● **RECORDS FOR THE EXERCISE**:
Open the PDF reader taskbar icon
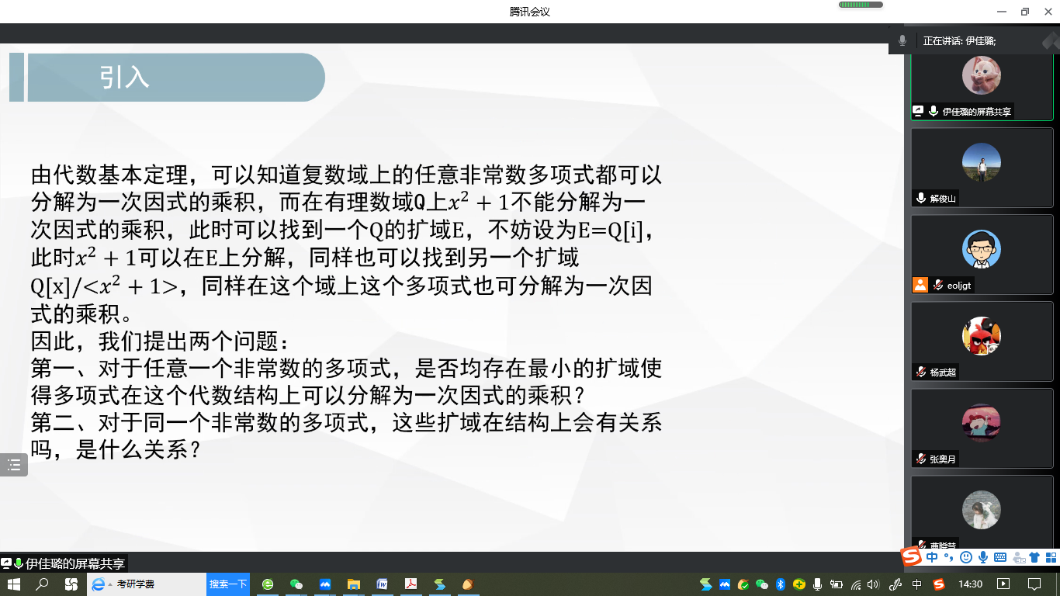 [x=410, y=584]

* * *

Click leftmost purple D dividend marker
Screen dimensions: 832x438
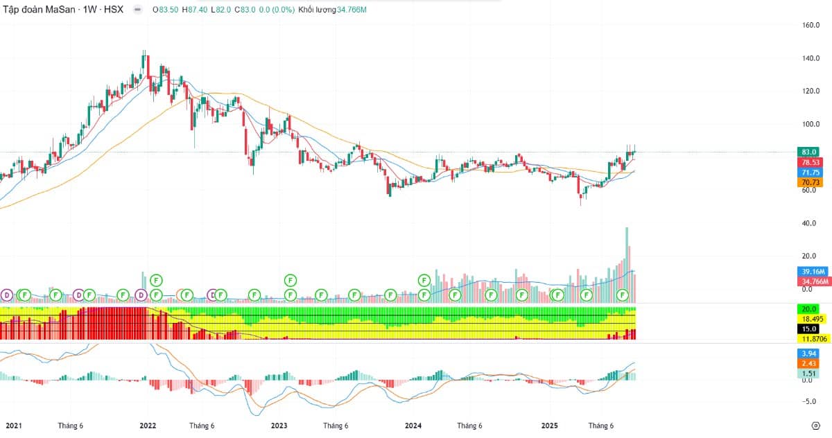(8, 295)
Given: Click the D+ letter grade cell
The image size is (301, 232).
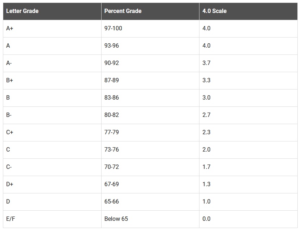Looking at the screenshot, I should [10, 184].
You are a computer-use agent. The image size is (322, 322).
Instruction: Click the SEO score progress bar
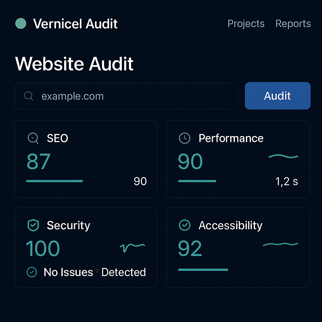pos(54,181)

--

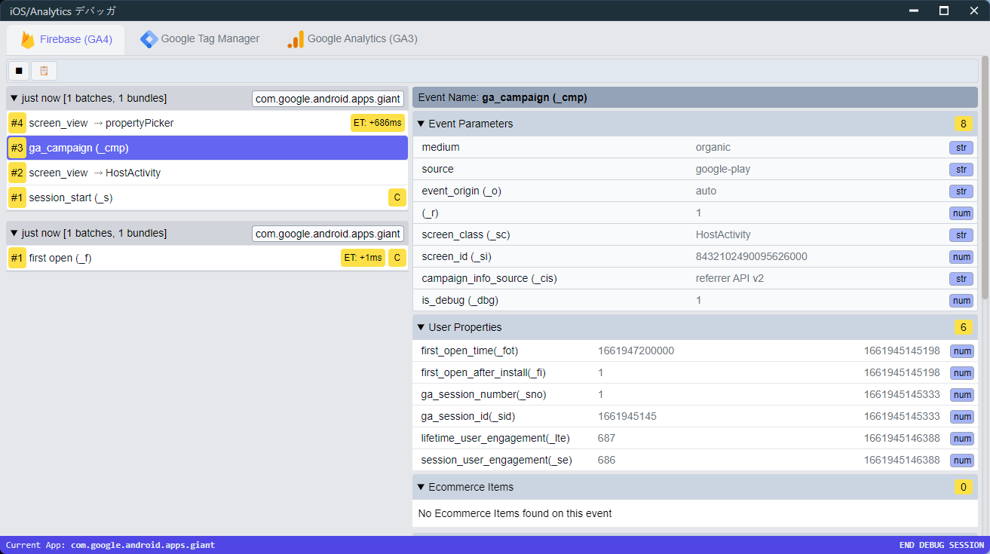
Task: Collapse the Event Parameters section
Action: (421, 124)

● **WHAT IS NEEDED**: In the records above, find the line containing "Click leftmost purple D dividend marker" and the line containing "You are a computer-use", then give both of them again word for word along with every line between. Omit any pictures.

● **RESULT OF THE EXERCISE**:
Click leftmost purple D dividend marker
Screen dimensions: 832x438
(8, 295)
Given: Click the D+ letter grade cell
The image size is (301, 232).
Looking at the screenshot, I should [10, 184].
You are a computer-use agent. The image size is (322, 322).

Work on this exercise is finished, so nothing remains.